Here is a function to calculate our functions’ execution times:

void printExecTime(struct timeval t1, struct timeval t2)
{
    double elapsed;
 
    elapsed = (t2.tv_sec - t1.tv_sec) + 1e-6 * (t2.tv_usec - t1.tv_usec);

    printf("elapsed: %.8lf seconds\n", elapsed);
}

And our main:

int main()
{
   struct timeval t1, t2;
   int16_t* sample = malloc(SAMPLESNUM*sizeof(int16_t));

   createAudioSample(sample);
   printf("\nAudio sample\n============\n");
   printSpecifiedRange(sample, 0, 7);

   int16_t* newSample = malloc(SAMPLESNUM*sizeof(int16_t));
   printf("\nNaive volume up\n===============\n");
   gettimeofday(&t1, NULL); // starting time
   naiveVolumeUp(sample, newSample); // start naive test
   gettimeofday(&t2, NULL); // end time
   printExecTime(t1, t2);
   printSpecifiedRange(newSample, 0, 7);

   free(newSample);
   newSample = malloc(SAMPLESNUM*sizeof(int16_t));
   printf("\nLookup volume up\n================\n");
   gettimeofday(&t1, NULL); // starting time
   lookupTableVolumeUp(sample, newSample); // start lookup table approach 
   gettimeofday(&t2, NULL); // end time
   printExecTime(t1, t2);
   printSpecifiedRange(newSample, 0, 7);

    return 0;
}

Compile our code:
gcc -o lab5 lab5.c
time ./lab5

Audio sample
============
sample[0]=17767
sample[1]=9158
sample[2]=-26519
sample[3]=18547
sample[4]=-9135
sample[5]=23807
sample[6]=-27574
sample[7]=22764

Naive volume up
===============
elapsed: 6.56288600 seconds
sample[0]=8883
sample[1]=4579
sample[2]=-13259
sample[3]=9273
sample[4]=-4567
sample[5]=11903
sample[6]=-13787
sample[7]=11382

Lookup volume up
================
elapsed: 0.11074700 seconds
sample[0]=8883
sample[1]=4579
sample[2]=-13259
sample[3]=9273
sample[4]=-4567
sample[5]=11903
sample[6]=-13787
sample[7]=11382

real	0m16.653s
user	0m11.863s
sys	0m1.145s

We can see the lookup approach is signficantly faster. Now we’ll test the different optimization levels on both Xerxes(x86_64) and Betty(Aarch64) machines.

Runtime w/ optimization levels

I compiled the code with each optimization level from O0 to O3, i.e:
gcc -O0 -o lab5 lab5.c

gcc -O3 -o lab5 lab5.c
c99 -O0 -o lab5 lab5.c

c99 -O3 -o lab5 lab5.c

And recorded the results into a spreadsheet:

xerxes_betty

The Functions section of the report shows both functions’ execution times, and is displayed in seconds.
The first thing I noticed with O0 optimization was that the ratio between Naive and Lookup was significantly wider on Betty than on Xerxes. The Naive function on Xerxes comparing O0 to O1 improves from 3.84 to 1.18. On Betty, it improves from 8.94 to 1.79. The ratio between the two functions from O1 to O3 begin to even out and are relatively similar between the two architectures.
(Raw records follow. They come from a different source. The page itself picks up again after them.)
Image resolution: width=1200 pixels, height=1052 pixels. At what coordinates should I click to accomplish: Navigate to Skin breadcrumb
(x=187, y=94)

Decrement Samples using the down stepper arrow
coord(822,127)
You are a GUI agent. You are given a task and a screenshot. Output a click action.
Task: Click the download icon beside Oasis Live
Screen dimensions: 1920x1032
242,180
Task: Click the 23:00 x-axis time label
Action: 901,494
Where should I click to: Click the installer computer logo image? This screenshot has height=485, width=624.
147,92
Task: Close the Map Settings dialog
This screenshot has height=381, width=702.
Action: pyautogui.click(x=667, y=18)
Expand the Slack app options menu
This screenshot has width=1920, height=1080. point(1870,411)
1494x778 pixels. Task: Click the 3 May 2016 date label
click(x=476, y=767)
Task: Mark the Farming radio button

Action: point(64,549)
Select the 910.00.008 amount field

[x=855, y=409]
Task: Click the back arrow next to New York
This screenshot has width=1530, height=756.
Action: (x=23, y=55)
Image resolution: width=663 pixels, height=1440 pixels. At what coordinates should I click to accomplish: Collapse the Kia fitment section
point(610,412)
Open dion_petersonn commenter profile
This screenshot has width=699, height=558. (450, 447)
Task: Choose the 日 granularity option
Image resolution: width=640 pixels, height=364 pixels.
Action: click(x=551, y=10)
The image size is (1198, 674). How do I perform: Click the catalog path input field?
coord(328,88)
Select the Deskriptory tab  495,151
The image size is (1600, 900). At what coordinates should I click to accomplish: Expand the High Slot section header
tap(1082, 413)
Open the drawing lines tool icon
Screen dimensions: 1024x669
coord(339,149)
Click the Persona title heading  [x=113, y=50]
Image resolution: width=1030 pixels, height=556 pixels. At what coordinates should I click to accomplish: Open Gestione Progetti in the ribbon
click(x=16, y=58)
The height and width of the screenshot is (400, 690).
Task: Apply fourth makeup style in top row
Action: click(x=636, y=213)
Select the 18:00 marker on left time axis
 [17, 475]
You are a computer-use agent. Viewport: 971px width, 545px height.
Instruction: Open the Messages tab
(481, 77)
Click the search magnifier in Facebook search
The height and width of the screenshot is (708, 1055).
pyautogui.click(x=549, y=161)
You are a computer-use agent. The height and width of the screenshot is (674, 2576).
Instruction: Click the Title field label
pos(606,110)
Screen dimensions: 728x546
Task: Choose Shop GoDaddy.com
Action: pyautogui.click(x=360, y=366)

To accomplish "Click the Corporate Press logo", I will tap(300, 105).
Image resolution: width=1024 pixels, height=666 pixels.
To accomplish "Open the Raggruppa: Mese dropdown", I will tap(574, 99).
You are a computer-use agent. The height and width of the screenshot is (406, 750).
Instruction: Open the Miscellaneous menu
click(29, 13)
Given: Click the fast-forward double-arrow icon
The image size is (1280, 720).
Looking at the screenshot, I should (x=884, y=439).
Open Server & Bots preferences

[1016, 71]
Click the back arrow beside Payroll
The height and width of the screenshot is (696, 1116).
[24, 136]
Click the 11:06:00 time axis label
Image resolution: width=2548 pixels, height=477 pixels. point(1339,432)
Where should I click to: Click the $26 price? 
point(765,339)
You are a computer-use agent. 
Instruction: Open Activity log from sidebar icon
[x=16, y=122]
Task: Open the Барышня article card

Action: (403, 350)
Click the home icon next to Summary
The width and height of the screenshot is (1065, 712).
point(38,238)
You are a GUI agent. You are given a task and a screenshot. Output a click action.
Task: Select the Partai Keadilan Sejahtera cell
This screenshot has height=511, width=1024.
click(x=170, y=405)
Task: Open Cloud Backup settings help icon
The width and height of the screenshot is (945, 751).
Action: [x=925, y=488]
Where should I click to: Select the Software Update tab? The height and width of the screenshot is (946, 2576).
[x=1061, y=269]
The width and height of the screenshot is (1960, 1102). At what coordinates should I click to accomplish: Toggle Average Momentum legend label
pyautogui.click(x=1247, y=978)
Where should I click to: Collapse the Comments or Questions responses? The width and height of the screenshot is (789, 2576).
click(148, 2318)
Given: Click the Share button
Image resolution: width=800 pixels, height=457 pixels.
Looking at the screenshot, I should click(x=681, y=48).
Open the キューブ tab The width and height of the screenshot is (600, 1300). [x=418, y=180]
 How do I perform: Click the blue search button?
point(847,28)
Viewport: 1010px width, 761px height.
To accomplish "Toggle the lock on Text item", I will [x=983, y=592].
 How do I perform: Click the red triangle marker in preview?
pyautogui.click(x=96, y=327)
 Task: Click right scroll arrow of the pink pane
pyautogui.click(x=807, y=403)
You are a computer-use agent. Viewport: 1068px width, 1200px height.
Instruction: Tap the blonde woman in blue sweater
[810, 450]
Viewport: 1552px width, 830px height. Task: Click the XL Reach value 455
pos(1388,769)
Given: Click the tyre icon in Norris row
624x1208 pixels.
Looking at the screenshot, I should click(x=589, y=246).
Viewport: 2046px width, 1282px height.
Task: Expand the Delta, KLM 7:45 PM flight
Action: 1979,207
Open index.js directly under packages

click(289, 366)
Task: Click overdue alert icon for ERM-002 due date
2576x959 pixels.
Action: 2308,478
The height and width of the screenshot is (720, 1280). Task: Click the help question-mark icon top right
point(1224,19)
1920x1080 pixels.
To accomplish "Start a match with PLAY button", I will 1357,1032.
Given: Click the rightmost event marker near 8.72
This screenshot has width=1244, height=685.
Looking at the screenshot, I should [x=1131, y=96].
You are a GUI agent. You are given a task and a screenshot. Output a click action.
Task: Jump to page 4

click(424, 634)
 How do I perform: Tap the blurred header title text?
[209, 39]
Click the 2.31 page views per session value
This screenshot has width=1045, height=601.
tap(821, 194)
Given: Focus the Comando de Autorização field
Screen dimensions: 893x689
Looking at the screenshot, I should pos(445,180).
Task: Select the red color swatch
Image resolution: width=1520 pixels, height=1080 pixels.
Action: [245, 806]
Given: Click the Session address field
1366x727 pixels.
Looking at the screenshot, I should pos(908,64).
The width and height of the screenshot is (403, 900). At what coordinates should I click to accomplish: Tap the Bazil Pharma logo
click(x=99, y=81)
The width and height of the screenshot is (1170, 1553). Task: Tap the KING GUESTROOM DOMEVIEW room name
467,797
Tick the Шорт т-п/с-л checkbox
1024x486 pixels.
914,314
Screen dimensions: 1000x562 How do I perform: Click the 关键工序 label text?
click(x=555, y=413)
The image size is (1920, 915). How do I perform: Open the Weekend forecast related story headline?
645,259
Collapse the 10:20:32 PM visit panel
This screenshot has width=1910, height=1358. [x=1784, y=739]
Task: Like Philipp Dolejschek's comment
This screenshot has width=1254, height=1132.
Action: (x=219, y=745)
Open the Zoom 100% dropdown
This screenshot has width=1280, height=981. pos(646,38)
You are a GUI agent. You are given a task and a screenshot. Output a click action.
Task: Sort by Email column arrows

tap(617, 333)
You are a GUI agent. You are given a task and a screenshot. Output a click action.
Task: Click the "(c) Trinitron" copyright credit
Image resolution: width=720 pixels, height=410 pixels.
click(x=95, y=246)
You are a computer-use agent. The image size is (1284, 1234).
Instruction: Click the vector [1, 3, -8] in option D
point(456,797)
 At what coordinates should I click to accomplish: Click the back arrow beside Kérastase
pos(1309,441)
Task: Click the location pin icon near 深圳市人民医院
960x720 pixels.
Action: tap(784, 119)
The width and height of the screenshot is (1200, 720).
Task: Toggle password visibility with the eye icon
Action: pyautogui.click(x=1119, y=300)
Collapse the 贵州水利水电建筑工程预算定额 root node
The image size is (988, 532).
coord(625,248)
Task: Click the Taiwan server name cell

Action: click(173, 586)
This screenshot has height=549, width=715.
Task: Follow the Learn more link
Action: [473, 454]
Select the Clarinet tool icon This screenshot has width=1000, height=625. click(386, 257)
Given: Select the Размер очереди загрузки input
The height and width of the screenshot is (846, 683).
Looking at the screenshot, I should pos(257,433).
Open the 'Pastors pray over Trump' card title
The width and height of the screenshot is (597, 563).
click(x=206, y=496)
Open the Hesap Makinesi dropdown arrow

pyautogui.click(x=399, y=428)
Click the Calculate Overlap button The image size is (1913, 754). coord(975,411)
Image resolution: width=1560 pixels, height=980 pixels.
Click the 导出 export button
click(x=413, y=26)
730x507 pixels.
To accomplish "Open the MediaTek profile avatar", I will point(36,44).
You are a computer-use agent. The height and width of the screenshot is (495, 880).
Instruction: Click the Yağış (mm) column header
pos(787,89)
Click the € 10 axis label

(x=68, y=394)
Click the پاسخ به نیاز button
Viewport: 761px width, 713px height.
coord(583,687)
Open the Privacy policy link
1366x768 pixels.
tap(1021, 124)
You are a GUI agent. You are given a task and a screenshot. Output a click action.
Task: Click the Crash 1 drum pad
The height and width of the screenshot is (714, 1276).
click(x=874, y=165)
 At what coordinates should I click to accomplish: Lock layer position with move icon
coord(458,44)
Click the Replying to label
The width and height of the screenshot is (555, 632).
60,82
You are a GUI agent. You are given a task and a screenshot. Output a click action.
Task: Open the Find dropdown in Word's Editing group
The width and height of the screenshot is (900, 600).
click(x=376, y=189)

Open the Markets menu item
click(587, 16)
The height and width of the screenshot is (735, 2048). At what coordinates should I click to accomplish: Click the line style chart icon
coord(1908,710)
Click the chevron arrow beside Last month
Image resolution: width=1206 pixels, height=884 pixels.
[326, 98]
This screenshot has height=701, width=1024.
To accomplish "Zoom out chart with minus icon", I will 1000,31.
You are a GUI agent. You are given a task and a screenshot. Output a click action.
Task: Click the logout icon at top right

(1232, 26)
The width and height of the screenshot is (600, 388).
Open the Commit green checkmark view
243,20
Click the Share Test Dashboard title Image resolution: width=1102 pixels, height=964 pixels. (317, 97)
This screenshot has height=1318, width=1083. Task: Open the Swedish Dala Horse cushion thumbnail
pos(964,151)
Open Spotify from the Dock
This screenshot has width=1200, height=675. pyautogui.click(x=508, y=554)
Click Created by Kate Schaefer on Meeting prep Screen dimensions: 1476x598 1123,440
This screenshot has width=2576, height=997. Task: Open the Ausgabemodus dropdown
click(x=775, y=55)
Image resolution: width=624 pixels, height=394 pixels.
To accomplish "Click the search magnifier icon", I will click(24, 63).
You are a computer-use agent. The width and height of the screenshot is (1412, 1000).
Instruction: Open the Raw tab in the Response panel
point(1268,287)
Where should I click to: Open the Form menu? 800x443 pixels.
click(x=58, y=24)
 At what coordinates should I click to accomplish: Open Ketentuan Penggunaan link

The time section of the report displays results from the time ./lab5 command. This simply displays the runtimes for the whole program execution in real, user and sys time.

The size section displays results from the size lab5 command.
We can see that all data sizes are equally larger on Betty than on Xerxes. One thing that stands out is the O3 level optimization on Xerxes is 4634 bytes, while on Betty it is 2934 bytes.